— DATA FOR THIS EXERCISE —

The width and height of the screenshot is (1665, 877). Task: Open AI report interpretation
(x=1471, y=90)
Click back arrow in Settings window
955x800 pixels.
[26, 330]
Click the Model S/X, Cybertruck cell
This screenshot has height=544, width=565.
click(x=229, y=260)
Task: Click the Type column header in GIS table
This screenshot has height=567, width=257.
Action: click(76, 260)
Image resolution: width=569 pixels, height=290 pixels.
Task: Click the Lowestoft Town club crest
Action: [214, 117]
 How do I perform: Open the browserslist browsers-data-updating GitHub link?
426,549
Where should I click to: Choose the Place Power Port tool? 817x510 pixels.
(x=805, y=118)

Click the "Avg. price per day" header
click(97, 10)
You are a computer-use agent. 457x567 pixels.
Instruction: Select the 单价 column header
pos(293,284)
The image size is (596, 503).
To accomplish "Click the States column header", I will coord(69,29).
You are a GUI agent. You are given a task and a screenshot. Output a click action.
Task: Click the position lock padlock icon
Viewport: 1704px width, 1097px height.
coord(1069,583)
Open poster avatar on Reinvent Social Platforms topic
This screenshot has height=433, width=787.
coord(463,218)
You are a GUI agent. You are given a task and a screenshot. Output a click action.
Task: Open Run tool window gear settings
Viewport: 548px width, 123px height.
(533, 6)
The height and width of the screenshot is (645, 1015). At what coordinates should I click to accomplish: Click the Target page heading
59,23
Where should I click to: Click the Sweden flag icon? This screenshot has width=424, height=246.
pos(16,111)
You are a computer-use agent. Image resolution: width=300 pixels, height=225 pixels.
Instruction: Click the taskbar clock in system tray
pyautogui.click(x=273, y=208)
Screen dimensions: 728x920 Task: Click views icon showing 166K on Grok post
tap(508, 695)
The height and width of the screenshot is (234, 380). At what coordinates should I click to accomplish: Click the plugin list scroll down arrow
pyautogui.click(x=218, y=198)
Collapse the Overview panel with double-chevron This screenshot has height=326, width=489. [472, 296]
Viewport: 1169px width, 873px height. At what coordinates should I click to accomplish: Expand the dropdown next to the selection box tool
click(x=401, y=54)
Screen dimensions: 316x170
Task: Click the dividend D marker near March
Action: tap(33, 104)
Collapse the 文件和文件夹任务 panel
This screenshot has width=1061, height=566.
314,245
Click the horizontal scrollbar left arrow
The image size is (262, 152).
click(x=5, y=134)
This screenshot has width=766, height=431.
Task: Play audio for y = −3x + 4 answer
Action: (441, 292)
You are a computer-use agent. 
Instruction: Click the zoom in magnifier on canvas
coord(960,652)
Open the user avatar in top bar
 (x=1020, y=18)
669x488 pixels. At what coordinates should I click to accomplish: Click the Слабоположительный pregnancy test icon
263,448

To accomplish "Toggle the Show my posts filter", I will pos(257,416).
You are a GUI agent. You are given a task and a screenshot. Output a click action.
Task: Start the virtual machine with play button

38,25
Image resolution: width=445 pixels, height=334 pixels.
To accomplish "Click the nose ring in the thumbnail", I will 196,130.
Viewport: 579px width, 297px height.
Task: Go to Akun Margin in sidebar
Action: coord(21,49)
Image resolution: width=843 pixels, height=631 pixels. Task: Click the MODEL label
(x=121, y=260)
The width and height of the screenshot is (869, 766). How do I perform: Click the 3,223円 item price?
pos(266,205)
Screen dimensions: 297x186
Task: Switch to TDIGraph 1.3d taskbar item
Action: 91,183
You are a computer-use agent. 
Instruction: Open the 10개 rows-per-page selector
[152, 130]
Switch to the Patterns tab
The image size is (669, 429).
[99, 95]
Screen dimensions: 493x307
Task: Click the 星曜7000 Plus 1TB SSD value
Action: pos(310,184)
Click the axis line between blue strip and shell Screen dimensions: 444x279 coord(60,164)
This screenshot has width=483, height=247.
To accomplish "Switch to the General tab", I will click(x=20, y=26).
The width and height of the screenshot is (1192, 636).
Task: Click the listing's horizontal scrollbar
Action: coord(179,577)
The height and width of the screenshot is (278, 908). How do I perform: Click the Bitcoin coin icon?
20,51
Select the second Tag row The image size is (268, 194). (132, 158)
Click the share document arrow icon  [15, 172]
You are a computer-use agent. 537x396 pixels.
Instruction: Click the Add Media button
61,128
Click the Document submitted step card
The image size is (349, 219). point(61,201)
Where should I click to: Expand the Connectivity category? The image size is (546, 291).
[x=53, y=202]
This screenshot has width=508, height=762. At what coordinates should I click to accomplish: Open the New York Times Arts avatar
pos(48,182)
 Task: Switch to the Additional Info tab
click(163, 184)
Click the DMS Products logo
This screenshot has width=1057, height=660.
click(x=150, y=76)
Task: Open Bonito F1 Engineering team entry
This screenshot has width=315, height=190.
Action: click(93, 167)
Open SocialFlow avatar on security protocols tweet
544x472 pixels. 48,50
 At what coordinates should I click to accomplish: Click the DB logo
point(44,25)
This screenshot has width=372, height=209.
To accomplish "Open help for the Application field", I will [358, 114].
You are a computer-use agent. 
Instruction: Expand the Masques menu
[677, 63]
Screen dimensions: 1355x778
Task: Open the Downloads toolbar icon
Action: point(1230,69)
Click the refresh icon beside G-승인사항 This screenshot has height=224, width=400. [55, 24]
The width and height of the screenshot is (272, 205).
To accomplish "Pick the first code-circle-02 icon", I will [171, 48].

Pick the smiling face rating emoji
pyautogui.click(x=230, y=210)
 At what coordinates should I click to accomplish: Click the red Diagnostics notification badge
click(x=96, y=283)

— PROBLEM REQUIREMENTS —
Exactly as they stand above, repeat all the records.

— TASK ANSWER —
The width and height of the screenshot is (1665, 877). Task: Open AI report interpretation
(x=1471, y=90)
Click back arrow in Settings window
955x800 pixels.
[26, 330]
Click the Model S/X, Cybertruck cell
This screenshot has height=544, width=565.
click(x=229, y=260)
Task: Click the Type column header in GIS table
This screenshot has height=567, width=257.
Action: click(76, 260)
Image resolution: width=569 pixels, height=290 pixels.
Task: Click the Lowestoft Town club crest
Action: [214, 117]
 How do I perform: Open the browserslist browsers-data-updating GitHub link?
426,549
Where should I click to: Choose the Place Power Port tool? 817x510 pixels.
(x=805, y=118)

Click the "Avg. price per day" header
click(97, 10)
You are a computer-use agent. 457x567 pixels.
Instruction: Select the 单价 column header
pos(293,284)
The image size is (596, 503).
To accomplish "Click the States column header", I will coord(69,29).
You are a GUI agent. You are given a task and a screenshot. Output a click action.
Task: Click the position lock padlock icon
Viewport: 1704px width, 1097px height.
coord(1069,583)
Open poster avatar on Reinvent Social Platforms topic
This screenshot has height=433, width=787.
coord(463,218)
You are a GUI agent. You are given a task and a screenshot. Output a click action.
Task: Open Run tool window gear settings
Viewport: 548px width, 123px height.
(533, 6)
The height and width of the screenshot is (645, 1015). At what coordinates should I click to accomplish: Click the Target page heading
59,23
Where should I click to: Click the Sweden flag icon? This screenshot has width=424, height=246.
pos(16,111)
You are a computer-use agent. Image resolution: width=300 pixels, height=225 pixels.
Instruction: Click the taskbar clock in system tray
pyautogui.click(x=273, y=208)
Screen dimensions: 728x920 Task: Click views icon showing 166K on Grok post
tap(508, 695)
The height and width of the screenshot is (234, 380). At what coordinates should I click to accomplish: Click the plugin list scroll down arrow
pyautogui.click(x=218, y=198)
Collapse the Overview panel with double-chevron This screenshot has height=326, width=489. [472, 296]
Viewport: 1169px width, 873px height. At what coordinates should I click to accomplish: Expand the dropdown next to the selection box tool
click(x=401, y=54)
Screen dimensions: 316x170
Task: Click the dividend D marker near March
Action: tap(33, 104)
Collapse the 文件和文件夹任务 panel
This screenshot has width=1061, height=566.
314,245
Click the horizontal scrollbar left arrow
The image size is (262, 152).
click(x=5, y=134)
This screenshot has width=766, height=431.
Task: Play audio for y = −3x + 4 answer
Action: (441, 292)
You are a computer-use agent. 
Instruction: Click the zoom in magnifier on canvas
coord(960,652)
Open the user avatar in top bar
 (x=1020, y=18)
669x488 pixels. At what coordinates should I click to accomplish: Click the Слабоположительный pregnancy test icon
263,448

To accomplish "Toggle the Show my posts filter", I will pos(257,416).
You are a GUI agent. You are given a task and a screenshot. Output a click action.
Task: Start the virtual machine with play button

38,25
Image resolution: width=445 pixels, height=334 pixels.
To accomplish "Click the nose ring in the thumbnail", I will 196,130.
Viewport: 579px width, 297px height.
Task: Go to Akun Margin in sidebar
Action: coord(21,49)
Image resolution: width=843 pixels, height=631 pixels. Task: Click the MODEL label
(x=121, y=260)
The width and height of the screenshot is (869, 766). How do I perform: Click the 3,223円 item price?
pos(266,205)
Screen dimensions: 297x186
Task: Switch to TDIGraph 1.3d taskbar item
Action: 91,183
You are a computer-use agent. 
Instruction: Open the 10개 rows-per-page selector
[152, 130]
Switch to the Patterns tab
The image size is (669, 429).
[99, 95]
Screen dimensions: 493x307
Task: Click the 星曜7000 Plus 1TB SSD value
Action: pos(310,184)
Click the axis line between blue strip and shell Screen dimensions: 444x279 coord(60,164)
This screenshot has width=483, height=247.
To accomplish "Switch to the General tab", I will click(x=20, y=26).
The width and height of the screenshot is (1192, 636).
Task: Click the listing's horizontal scrollbar
Action: coord(179,577)
The height and width of the screenshot is (278, 908). How do I perform: Click the Bitcoin coin icon?
20,51
Select the second Tag row The image size is (268, 194). (132, 158)
Click the share document arrow icon  [15, 172]
You are a computer-use agent. 537x396 pixels.
Instruction: Click the Add Media button
61,128
Click the Document submitted step card
The image size is (349, 219). point(61,201)
Where should I click to: Expand the Connectivity category? The image size is (546, 291).
[x=53, y=202]
This screenshot has width=508, height=762. At what coordinates should I click to accomplish: Open the New York Times Arts avatar
pos(48,182)
 Task: Switch to the Additional Info tab
click(163, 184)
Click the DMS Products logo
This screenshot has width=1057, height=660.
click(x=150, y=76)
Task: Open Bonito F1 Engineering team entry
This screenshot has width=315, height=190.
Action: click(93, 167)
Open SocialFlow avatar on security protocols tweet
544x472 pixels. 48,50
 At what coordinates should I click to accomplish: Click the DB logo
point(44,25)
This screenshot has width=372, height=209.
To accomplish "Open help for the Application field", I will [358, 114].
You are a computer-use agent. 
Instruction: Expand the Masques menu
[677, 63]
Screen dimensions: 1355x778
Task: Open the Downloads toolbar icon
Action: point(1230,69)
Click the refresh icon beside G-승인사항 This screenshot has height=224, width=400. [55, 24]
The width and height of the screenshot is (272, 205).
To accomplish "Pick the first code-circle-02 icon", I will [171, 48].

Pick the smiling face rating emoji
pyautogui.click(x=230, y=210)
 At what coordinates should I click to accomplish: Click the red Diagnostics notification badge
click(x=96, y=283)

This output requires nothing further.